Perspectives on my 50th medical school reunion.

In 1682, William Penn, an English Quaker, founded the city of Philadelphia as the capital of his Pennsylvania Colony. 83 years later, in 1765, Drs. John Morgan and William Shippen convinced the Trustees of the College, Academy, and Charity School of Philadelphia to found the first medical school in the then-colonies on the eastern seaboard of North America—modeled on the University of Edinburgh, where they had trained. When the Medical School was founded in 1765, the College and the Medical School became a university, although the term “university” was not added to the institution’s official title until 1779.

At the first commencement, June 21, 1768, ten medical students received their M.B. degrees. (The College granted the first M.D. degrees to four of these men in 1771.)

Two hundred years later, in 1968, my class graduated from that same medical school at the University of Pennsylvania, and last weekend, 250 years later, we celebrated our fiftieth reunion. Perspective comes from such an event.

Individual lives, and deaths, occur. The patients, the teachers, and some of the classmates from whom and with whom we learned so much are gone. Soon we—with all the fragile neuronal connections that we treasure as our professional knowledge and skills—will also return to the dust. But the institution continues. What most concerns our class now is what that institution will look like after another half-century.

Philadelphia and its 1.5 million inhabitants could be vaporized in a thermonuclear holocaust, could be flooded by warm rising seas, or could fall victim to some other unpleasant end.

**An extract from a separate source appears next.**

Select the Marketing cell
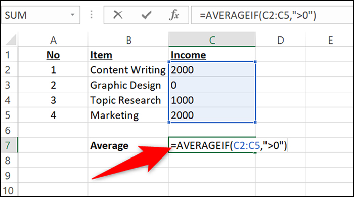 [x=128, y=115]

But for the foreseeable future, our civilization, the city, and the university will most likely muddle on.

What can’t muddle on is our way of doing health care. From my experience in the US Navy and from visits to institutions all across the country representing Janssen Pharmaceuticals, I know that good medical care does not require the opulence, the cavernous spaces and grand edifices, that we see in major hospitals today.

What do we need to really do our work as doctors? Accessible simple, sturdy well-lighted buildings with good heating and cooling – easily cleaned surfaces – basic hematology, chemistry, and microbiology labs – a couple of reliable X-ray machines – a delivery room and an operating room – a few rooms for overnight stays –a basic food-service operation— a functional record system – a well-stocked pharmacy – high-speed internet, that’s all. Oh yes, and a place to send the patients when that simple facility can’t handle their problems. No questions asked.

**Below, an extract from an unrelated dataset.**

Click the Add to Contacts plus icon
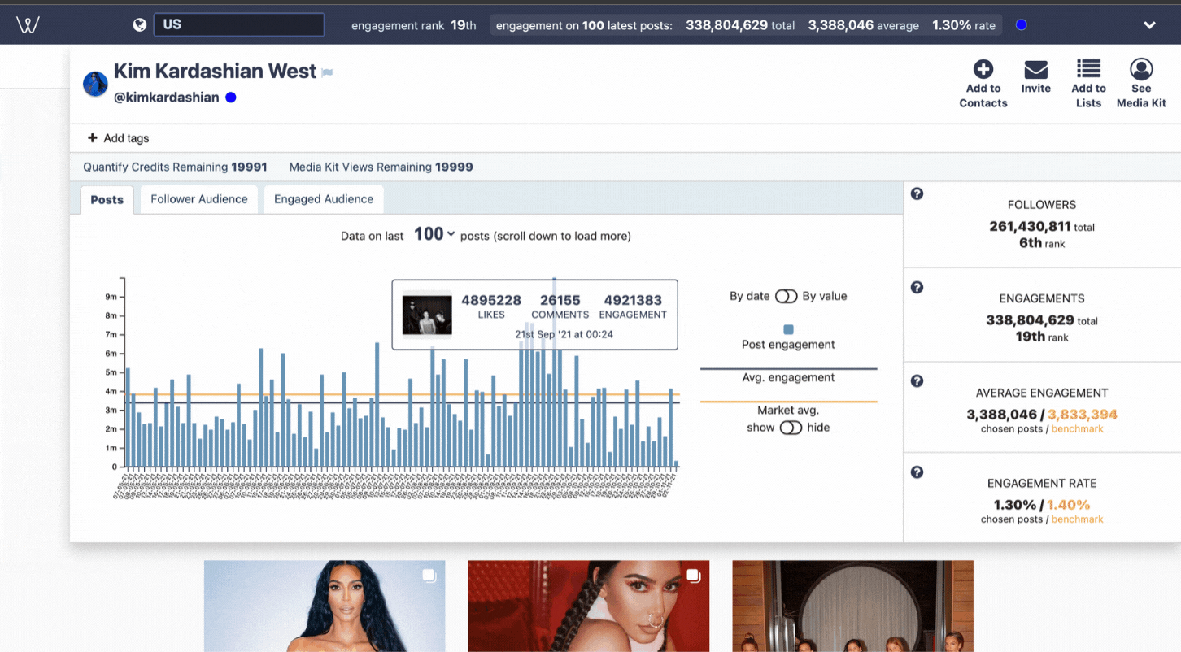1181x652 pixels. point(983,69)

What I’m describing could exist. Should exist. If we had a system where every person in the country had low-cost insurance to cover basic immunization and preventive care, maternity care, trauma, and out-patient primary care, then such places would exist. They would provide the network of referrals that research universities and their academic medical arms must have to do their work.

Every single one of us has benefited from what Penn, Harvard, UCSF, Stanford, and the other 137 accredited MD-granting institutions and 31 accredited DO-granting institutions in the United States do. We should help to fund them through taxes, grants, gifts, and health-care insurance that helps to pay for their services.

But we would also all benefit from extending basic care to our whole population. Make no mistake, breakthroughs in science will come; brilliant younger people are hard at work in their labs. My hope, as I left Philadelphia, was for progress in how we deliver care.